Mostafa et al.(1990) (16) treated 8 keloids; 4 by cryotherapy and 4 by combined cryotherapy and intralesional corticosteroids injection. The cryogen was Nitrous oxide. Results showed improvement in all keloids, especially traumatic and postburn variety. In the present study, 44 % of patients showed complications when treated with combined cryosurgery and intralesional corticosteroids. Hypopigmentation in 18 % is considered an inevitable copmlication of cryosurgery as melanocytes are completely destroyed at -4 oc. Infection in 17 %. Two patients 4 % having lesions in their forearms developed oedema of the limb. Hypopigmentation surrounded by hyperpigmentation in 4% and hypertrophic scarring in 2 %. Many parameters must be considered when evaluating the efficacy of treatment in keloids. These parameters include; duration, consistency, and aetiology of the lesion. Old lesions showed poor response while younger ones showed excellent results and this agree with the results of the study of Zacarian (1973) (17) and Shephard and Dawber (1982) (15). These results may be due to the fact that younger lesions are more vascular especially at the periphery of the lesion, as keloids in their early stage tend to form fibroblast and vascular proliferations. On the other hand, in older lesions fibrous tissue is laid down and collagen becomes thick and hyalinized. The desired therapeutic effects on dealing with keloids depends greatly on the degree of microcirculatory failure produced by therapy. Meanwhile, hard lesions showed poor results while firm lesions showed good and excellent results and this could be attributed to the less vascularity of the old lesion and the difficulty of penetrating the lesion during intralesional injection. Again, idiopathic lesions showed poor results while secondary lesions showed good and excellent results and this agree with the results of Mostafa et al.(1990)(16).

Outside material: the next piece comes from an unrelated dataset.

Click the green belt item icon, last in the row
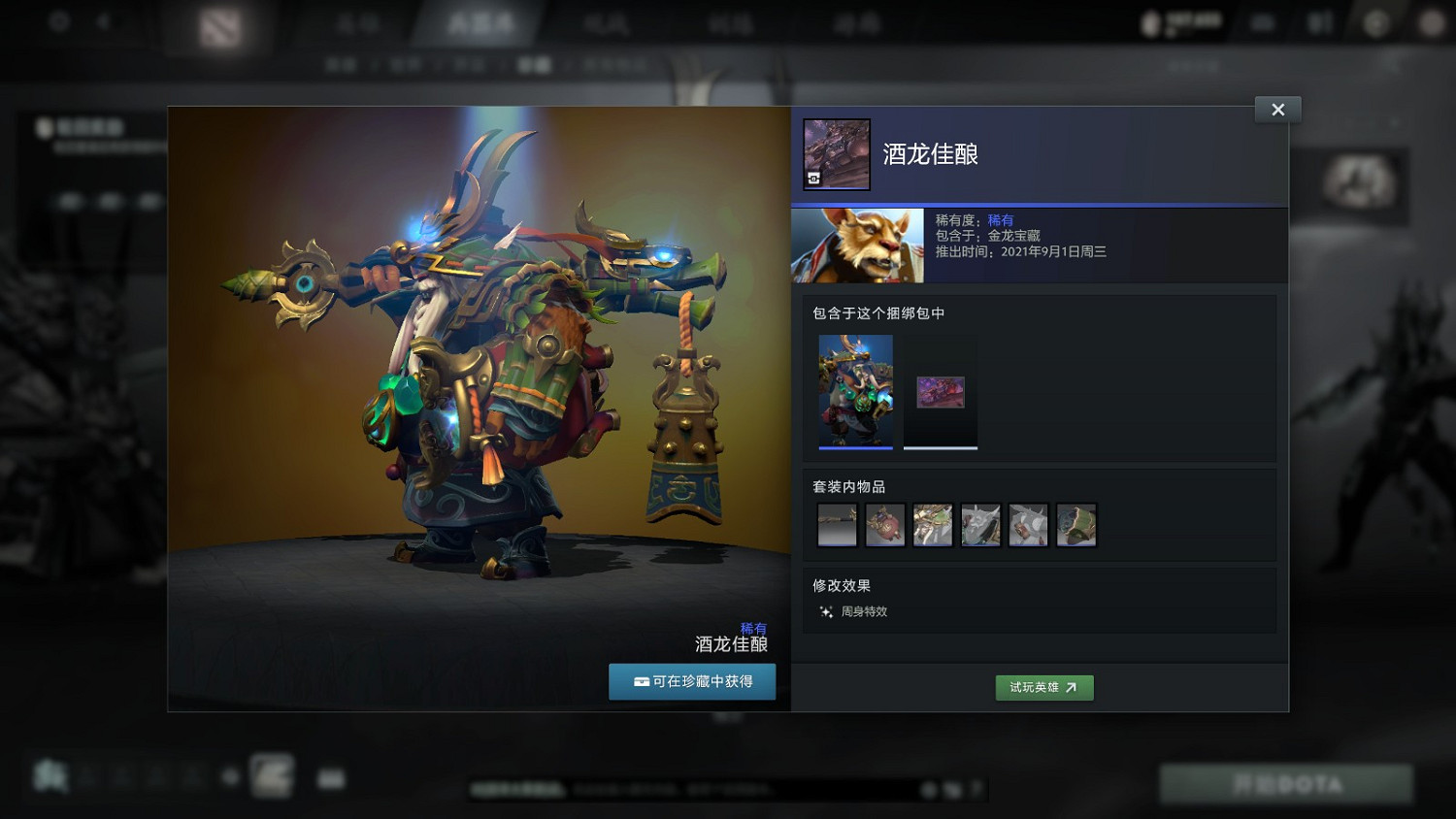This screenshot has width=1456, height=819. coord(1075,524)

Finally, it is concluded that ND-YAG laser and cryosurgery followed by intralesional corticosteroids showed very similar cure rates in treatment of keloids but cryosurgery showed more tolerability by the patient and less complications. Both methods could be considered as an optimum therapeutic modality for treatment of keloids and hypertrophic scars. However, good selection of the patient for achieving the best results should be fulfilled on the basis of, younger, secondary, firm, more vascular lesions will give excellent results whether treated by ND-YAG laser or cryosurgery followed by intralesional corticosteroid injection.